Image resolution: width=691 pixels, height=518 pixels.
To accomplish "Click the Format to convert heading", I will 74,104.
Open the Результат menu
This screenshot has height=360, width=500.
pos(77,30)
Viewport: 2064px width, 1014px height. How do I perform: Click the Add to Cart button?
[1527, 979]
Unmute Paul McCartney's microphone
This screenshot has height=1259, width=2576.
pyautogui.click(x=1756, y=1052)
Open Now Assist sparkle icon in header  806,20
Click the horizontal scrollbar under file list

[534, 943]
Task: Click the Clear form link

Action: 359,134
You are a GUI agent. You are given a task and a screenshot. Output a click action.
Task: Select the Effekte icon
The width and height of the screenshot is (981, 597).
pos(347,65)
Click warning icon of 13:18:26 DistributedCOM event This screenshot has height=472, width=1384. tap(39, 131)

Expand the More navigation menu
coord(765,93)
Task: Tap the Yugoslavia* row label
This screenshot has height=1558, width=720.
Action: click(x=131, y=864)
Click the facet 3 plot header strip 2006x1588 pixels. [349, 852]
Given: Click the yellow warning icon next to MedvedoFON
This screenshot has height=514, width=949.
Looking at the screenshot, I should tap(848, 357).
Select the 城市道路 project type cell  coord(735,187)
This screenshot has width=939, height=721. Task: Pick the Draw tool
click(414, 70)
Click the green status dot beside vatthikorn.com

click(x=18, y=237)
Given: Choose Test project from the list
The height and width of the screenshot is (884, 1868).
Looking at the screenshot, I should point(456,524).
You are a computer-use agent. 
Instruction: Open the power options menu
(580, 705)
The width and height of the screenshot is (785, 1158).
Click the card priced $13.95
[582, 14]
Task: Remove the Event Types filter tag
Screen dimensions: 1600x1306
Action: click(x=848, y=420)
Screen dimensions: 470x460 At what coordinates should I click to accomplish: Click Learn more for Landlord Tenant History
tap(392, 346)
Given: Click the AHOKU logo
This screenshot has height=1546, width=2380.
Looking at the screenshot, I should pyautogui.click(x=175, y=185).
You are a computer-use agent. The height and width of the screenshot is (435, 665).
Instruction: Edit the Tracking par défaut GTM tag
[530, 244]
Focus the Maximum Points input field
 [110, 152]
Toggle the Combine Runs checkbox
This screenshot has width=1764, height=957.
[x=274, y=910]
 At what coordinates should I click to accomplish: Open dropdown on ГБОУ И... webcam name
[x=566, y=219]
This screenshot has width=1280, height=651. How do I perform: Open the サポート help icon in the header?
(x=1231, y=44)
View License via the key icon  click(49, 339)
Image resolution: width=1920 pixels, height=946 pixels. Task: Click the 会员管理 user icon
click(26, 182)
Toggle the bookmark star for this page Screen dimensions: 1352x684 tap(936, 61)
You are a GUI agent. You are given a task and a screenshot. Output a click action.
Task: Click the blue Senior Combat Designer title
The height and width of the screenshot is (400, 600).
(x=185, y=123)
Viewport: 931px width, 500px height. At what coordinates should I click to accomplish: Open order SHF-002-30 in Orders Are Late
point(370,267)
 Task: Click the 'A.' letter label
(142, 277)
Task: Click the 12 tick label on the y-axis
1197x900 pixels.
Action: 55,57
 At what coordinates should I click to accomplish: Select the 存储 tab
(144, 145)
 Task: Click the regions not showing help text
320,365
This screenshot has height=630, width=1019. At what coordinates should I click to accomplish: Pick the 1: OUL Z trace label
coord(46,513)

* _Task to complete_
Copy out the material word for word, starting with its first line and ending with the line that contains "Looking at the screenshot, I should point(456,524).", including both of those lines.

* _Output_
Image resolution: width=691 pixels, height=518 pixels.
To accomplish "Click the Format to convert heading", I will 74,104.
Open the Результат menu
This screenshot has height=360, width=500.
pos(77,30)
Viewport: 2064px width, 1014px height. How do I perform: Click the Add to Cart button?
[1527, 979]
Unmute Paul McCartney's microphone
This screenshot has height=1259, width=2576.
pyautogui.click(x=1756, y=1052)
Open Now Assist sparkle icon in header  806,20
Click the horizontal scrollbar under file list

[534, 943]
Task: Click the Clear form link

Action: 359,134
You are a GUI agent. You are given a task and a screenshot. Output a click action.
Task: Select the Effekte icon
The width and height of the screenshot is (981, 597).
pos(347,65)
Click warning icon of 13:18:26 DistributedCOM event This screenshot has height=472, width=1384. tap(39, 131)

Expand the More navigation menu
coord(765,93)
Task: Tap the Yugoslavia* row label
This screenshot has height=1558, width=720.
Action: click(x=131, y=864)
Click the facet 3 plot header strip 2006x1588 pixels. [349, 852]
Given: Click the yellow warning icon next to MedvedoFON
This screenshot has height=514, width=949.
Looking at the screenshot, I should tap(848, 357).
Select the 城市道路 project type cell  coord(735,187)
This screenshot has width=939, height=721. Task: Pick the Draw tool
click(414, 70)
Click the green status dot beside vatthikorn.com

click(x=18, y=237)
Given: Choose Test project from the list
The height and width of the screenshot is (884, 1868).
Looking at the screenshot, I should point(456,524).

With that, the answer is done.